I never fail to be amazed at how little performance is required by most contracts awarded. Take, for example, the subject of energy management. I don’t think I have ever seen an energy management specification that specifically required the supplier to save energy. Most energy management decisions today are based on hardware costs, after a lengthy comparison of hardware features rather than on verifiable results. But, Unix software, “C-Language”, “high-speed networks”, “user friendliness”, and similar features do not reduce energy costs or improve comfort! It still requires proper engineering and application after existing deficiencies have bee identified and the desired results have been defined.
But the most important thing, and the most often overlooked, is that someone needs to be responsible and the questions need to be answered. What happens if you don’t save energy? What happens if the facility is not comfortable? Who takes responsibility?

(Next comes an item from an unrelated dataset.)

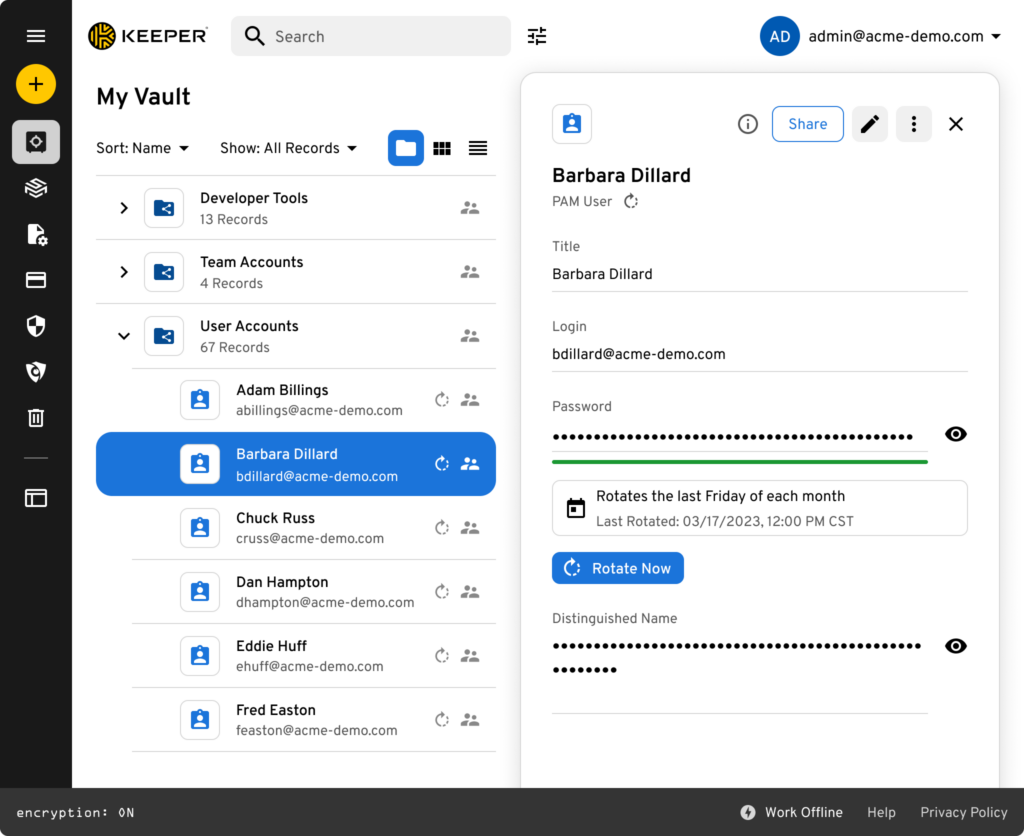
Task: Open the hamburger menu
Action: click(36, 36)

Energy cost reduction is now being used effectively by facility managers to provide the funding for numerous unbudgeted projects such as retrofit projects to improve comfort, and indoor air quality regulation .
Sounds like a difficult time to be a Facility Manager, doesn’t it? However, with all problems there is opportunity, if you know where to look. The opportunity lies in identifying the problems and creating and administering a plan that eliminates those problems and improving the overall operation of your facility.